A political commitment to manage hydrofluorocarbons under the Montreal Protocol – a huge environmental success that agreed to phase out ozone-depleting chemicals – could be one of the biggest climate change wins in the lead-up to the December’s climate conference, says United Nations Secretary-General Ban Ki-moon.
“Let us ensure that we protect our climate the way we have preserved the ozone layer,” Mr. Ban said in his message for the International Day for the Preservation of the Ozone Layer, observed annually on 16 September.
“Not so long ago, humanity stood on the brink of a self-inflicted catastrophe,” he recalled. “Our use of ozone-depleting substances such as chlorofluorocarbons (CFCs) had torn a hole in the ozone layer that protects us from the sun’s harmful ultraviolet radiation.
“But we tackled this challenge,” he reminded citizens of the world.
The scientific confirmation of the depletion of the ozone layer prompted the international community to establish a mechanism for cooperation to take action to protect the ozone layer.
This was formalized in the Vienna Convention for the Protection of the Ozone Layer, which was adopted and signed by 28 countries, on 22 March 1985. In September 1987, the Montreal Protocol on Substances that Deplete the Ozone Layer was drafted.

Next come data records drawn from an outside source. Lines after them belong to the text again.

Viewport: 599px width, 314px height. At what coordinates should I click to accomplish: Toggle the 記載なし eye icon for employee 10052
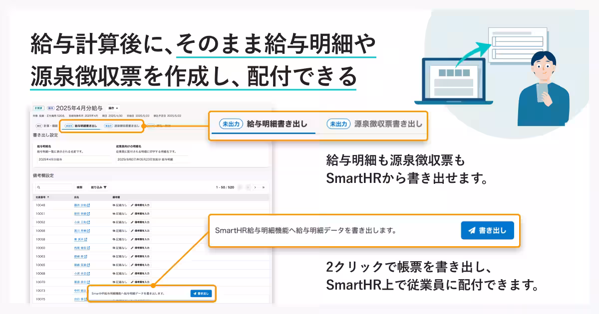[113, 222]
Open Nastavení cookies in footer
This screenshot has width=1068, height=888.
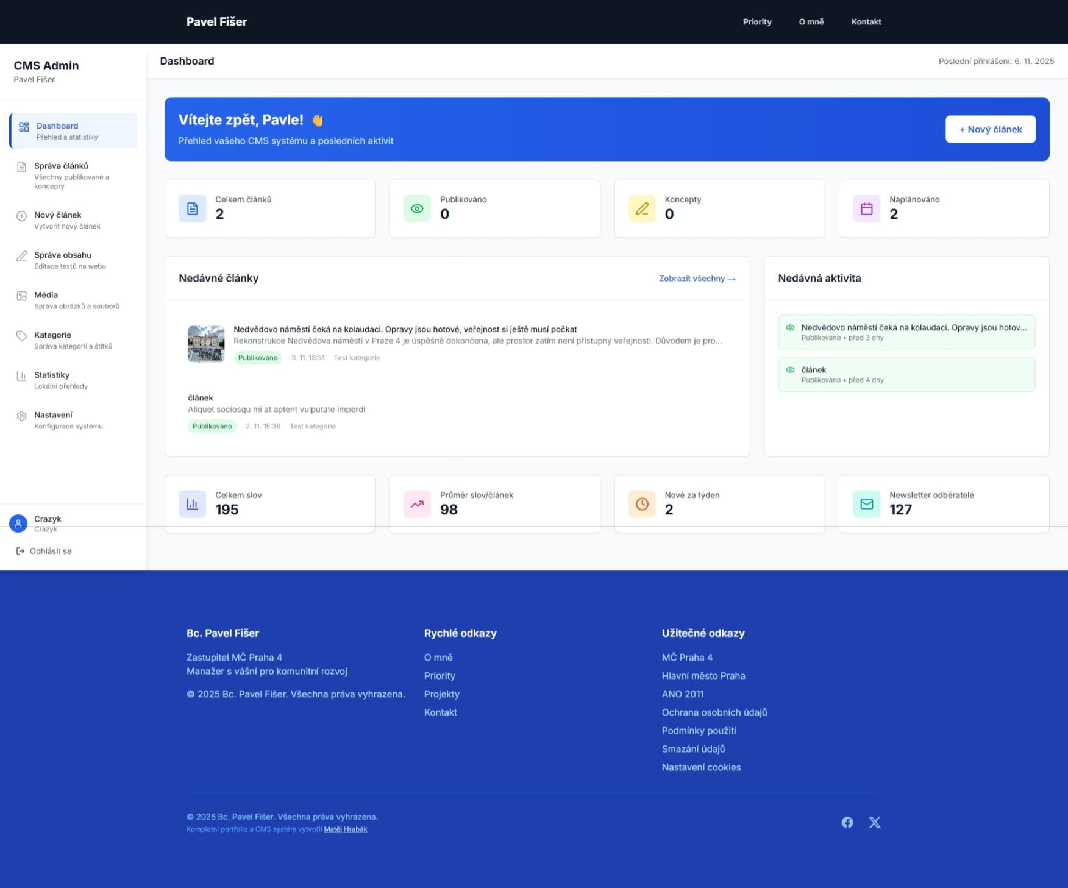pyautogui.click(x=701, y=767)
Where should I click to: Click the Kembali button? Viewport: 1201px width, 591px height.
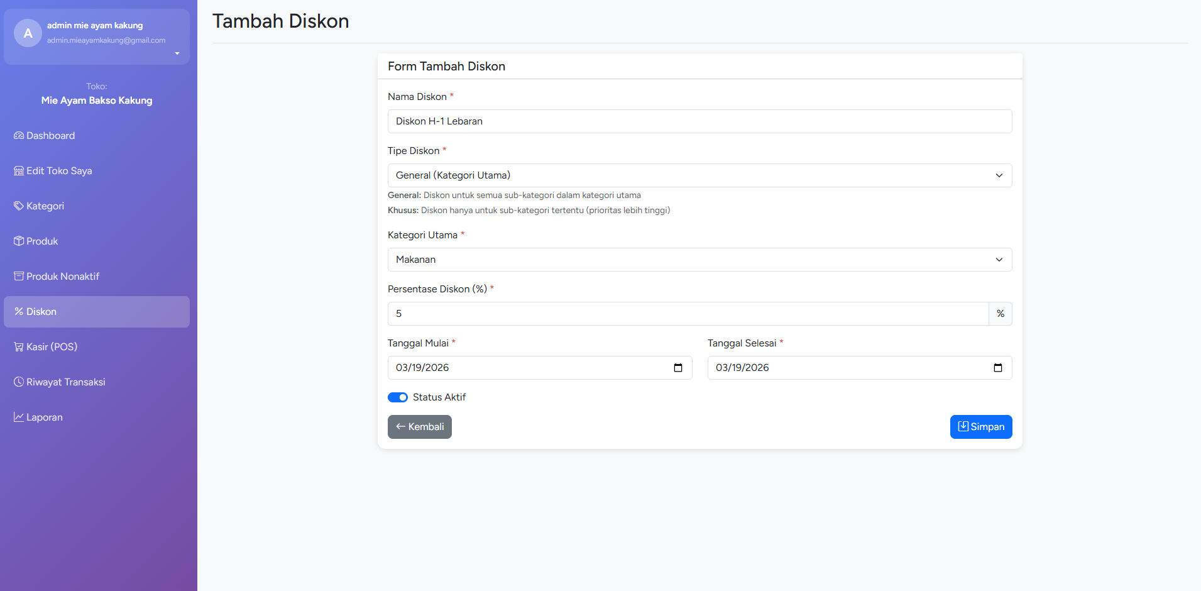click(420, 427)
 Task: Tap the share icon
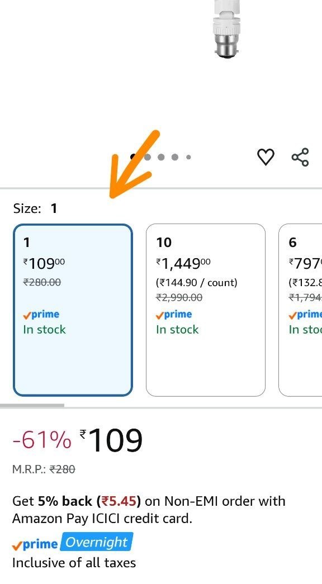pyautogui.click(x=300, y=157)
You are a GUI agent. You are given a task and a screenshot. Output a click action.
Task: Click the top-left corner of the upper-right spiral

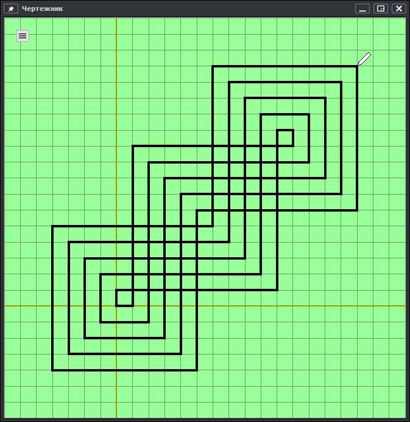[x=213, y=66]
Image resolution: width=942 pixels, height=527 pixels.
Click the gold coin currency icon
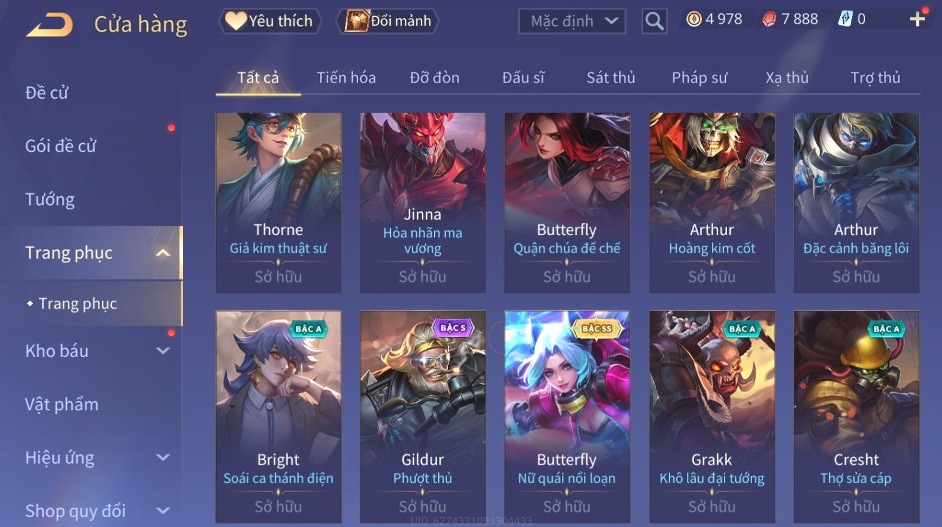(694, 19)
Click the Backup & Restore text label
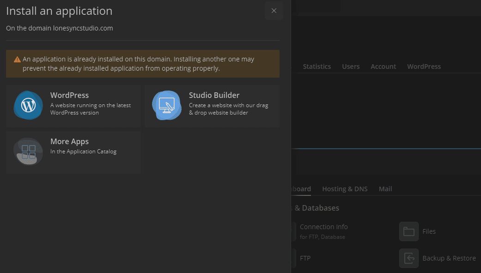Image resolution: width=481 pixels, height=273 pixels. 449,258
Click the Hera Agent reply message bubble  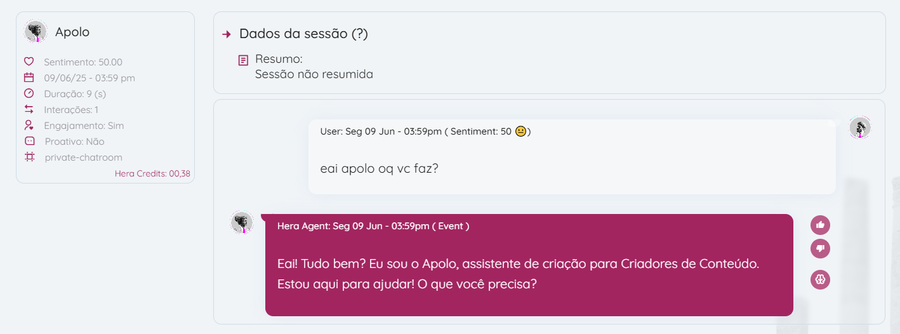(529, 273)
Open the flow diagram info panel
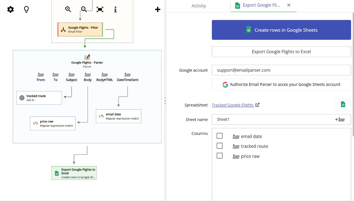The height and width of the screenshot is (201, 354). coord(115,9)
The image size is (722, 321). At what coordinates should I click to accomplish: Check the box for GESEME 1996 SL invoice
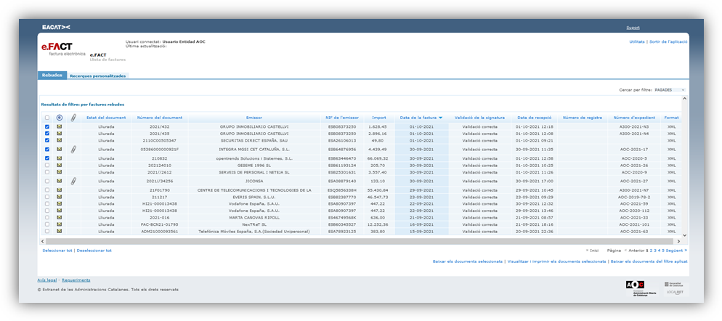point(47,165)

“Together, we have succeeded in putting the stratospheric ozone layer on the road to recovery by the middle of this century,” Mr. Ban said. “As a result, up to 2 million cases of skin cancer may be prevented each year, along with even more avoided cases of eye cataracts.”
Ahead of next week’s adoption in New York of the 2030 Agenda for Sustainable Development, and the effort by governments to forge a new, collective path forward on climate change later this year in Paris, the UN chief said the Montreal Protocol’s success should serve as inspiration.

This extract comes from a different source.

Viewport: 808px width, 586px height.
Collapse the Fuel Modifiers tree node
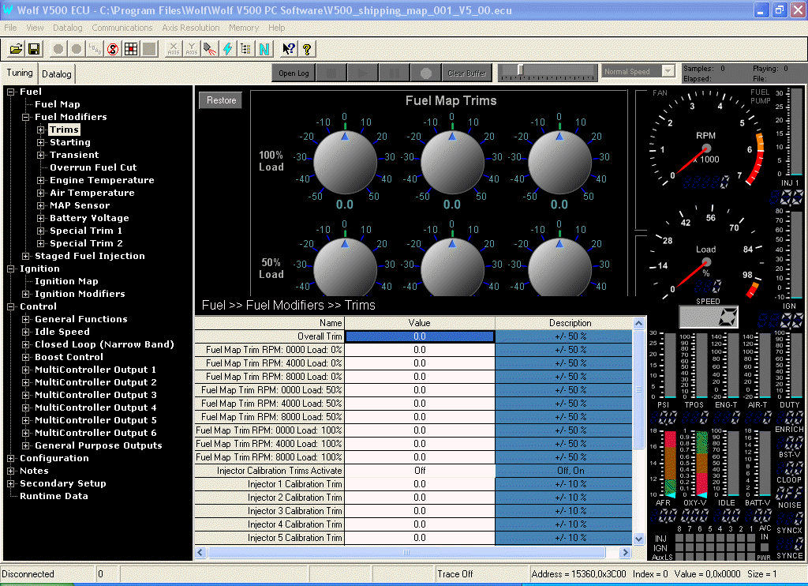(x=26, y=117)
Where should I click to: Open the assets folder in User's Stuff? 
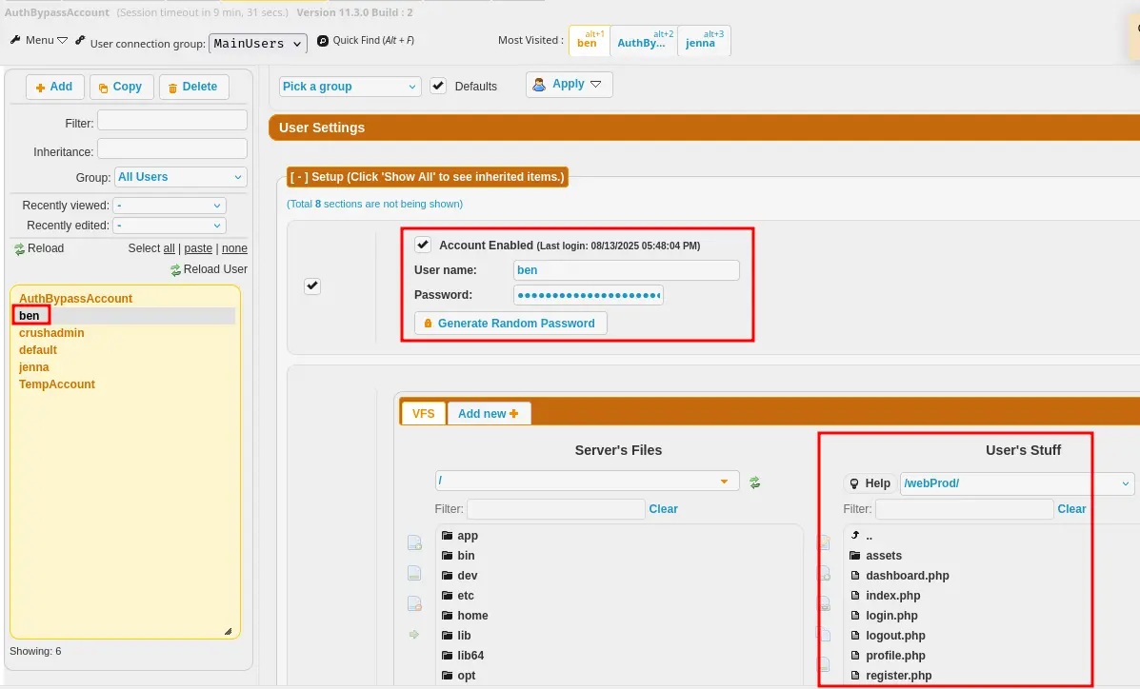(x=883, y=556)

Noting that the work of the Montreal Protocol is not yet done, the Secretary-General said hydrofluorocarbons (HFCs) that have been used as replacements for many ozone-depleting substances are extremely potent greenhouse gases and will contribute a great deal of warming to an already overheated planet in the coming decades “unless we act now.”
“Many countries are now considering using the Montreal Protocol regime to phase down HFCs,” Mr. Ban said. “A political commitment to managing HFCs under the Montreal Protocol could be one of the biggest climate change wins in the lead-up to the Paris climate conference.”

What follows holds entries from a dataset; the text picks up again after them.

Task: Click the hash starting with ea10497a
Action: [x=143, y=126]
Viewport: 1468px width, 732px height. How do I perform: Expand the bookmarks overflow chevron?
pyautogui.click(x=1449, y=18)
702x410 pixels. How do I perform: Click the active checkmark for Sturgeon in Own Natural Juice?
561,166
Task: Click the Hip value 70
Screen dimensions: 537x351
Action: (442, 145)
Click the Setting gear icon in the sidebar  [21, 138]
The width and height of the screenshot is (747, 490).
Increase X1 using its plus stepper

The UN Environment Programme (UNEP), which serves as the Ozone Secretariat, is marking the 30th anniversary of the Vienna Convention.
As part of the commemorative activities, the Ozone Secretariat is conducting the “Precious Ozone” digital campaign to celebrate the many successes achieved under the ozone protection regime over the past 30 years and highlight the importance of the ozone layer in protecting life on Earth from the harmful effects of UV radiation.